Wednesday, November 11, 2009


In a web article denouncing the administration's failure to recognize the meaning of what happened in Fort Hood, I read this sentence: "Conservatives are individualists", prefacing an invitation "to do something unusual: organize, organize, organize. Local and national. And even international".

A good project, but I don't agree with the premise from which it was drawn.

In the States "conservatives" like to style themselves as "individualists", to mean that they are against an invasive government styled as "socialist".

To do so, however, weakens their case. It allows their adversaries to make it sound like "we don't give a shit about our neighbors", or any such maligning.

Actually the real "individualists", who care just for themselves, are the smart people for whom everyone should be able to do anything he pleases, with the State to take care of everybody, assuring to each the freedom of doing so.

In other words: big government is only the other face of individualism.

It would seem, then, that we have "individualists" from the left and "individualists" from the right.

How confusing: the same word would apply to both the opposite sides. We need some way to distinguish between them.

Individualist is not the right word for people capable of caring: for their neighbors, for their community.

I don't know a word that could be idiomatic enough in English to take its place, so to make the distinction immediately understandable. It should be a word apt to convey the sense of a man of virtue, capable, on his own, of taking responsibility for the surrounding world of neighbors and community.
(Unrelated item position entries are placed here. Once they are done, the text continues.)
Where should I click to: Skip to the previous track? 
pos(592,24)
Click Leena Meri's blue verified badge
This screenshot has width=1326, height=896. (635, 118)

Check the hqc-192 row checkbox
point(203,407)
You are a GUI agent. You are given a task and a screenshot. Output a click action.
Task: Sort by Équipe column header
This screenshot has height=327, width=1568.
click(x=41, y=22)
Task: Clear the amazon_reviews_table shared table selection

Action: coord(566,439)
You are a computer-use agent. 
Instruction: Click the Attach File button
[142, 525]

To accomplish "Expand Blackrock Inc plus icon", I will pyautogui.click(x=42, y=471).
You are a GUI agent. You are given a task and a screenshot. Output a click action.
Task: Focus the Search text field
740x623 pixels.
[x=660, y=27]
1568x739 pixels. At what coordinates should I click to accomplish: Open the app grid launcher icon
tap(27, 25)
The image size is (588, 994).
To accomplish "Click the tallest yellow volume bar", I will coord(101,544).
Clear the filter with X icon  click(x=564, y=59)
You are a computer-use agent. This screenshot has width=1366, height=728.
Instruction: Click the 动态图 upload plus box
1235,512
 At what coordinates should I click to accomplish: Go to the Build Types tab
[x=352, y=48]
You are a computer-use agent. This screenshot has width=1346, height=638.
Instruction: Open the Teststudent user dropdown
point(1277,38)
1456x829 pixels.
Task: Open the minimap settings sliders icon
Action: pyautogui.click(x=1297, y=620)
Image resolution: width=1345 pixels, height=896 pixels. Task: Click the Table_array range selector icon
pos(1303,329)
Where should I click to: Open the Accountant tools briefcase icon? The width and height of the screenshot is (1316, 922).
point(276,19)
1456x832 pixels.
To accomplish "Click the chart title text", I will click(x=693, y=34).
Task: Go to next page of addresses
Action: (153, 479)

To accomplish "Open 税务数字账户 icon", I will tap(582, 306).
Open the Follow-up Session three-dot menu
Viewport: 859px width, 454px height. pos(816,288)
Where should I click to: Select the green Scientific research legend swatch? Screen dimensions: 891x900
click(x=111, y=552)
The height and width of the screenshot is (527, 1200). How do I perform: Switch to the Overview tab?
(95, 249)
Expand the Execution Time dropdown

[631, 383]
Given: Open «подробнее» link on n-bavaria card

Any suggestion is welcomed.



Kevin in Texas said...

How about "Catholic"? ;-)

Humbly Presumptuous said...

Yes, I would like it: for me "catholic" carries wondeful connotations, belonging to a community and being at the same time "universal" (which is its ethimological sense). But it wouldn't do, because for most people it just means a limited belonging.
I don't know. We Catholic like the word "person", to mean an individual plus the habit of virtue he has acquired. It is on this that the emphasis should fall.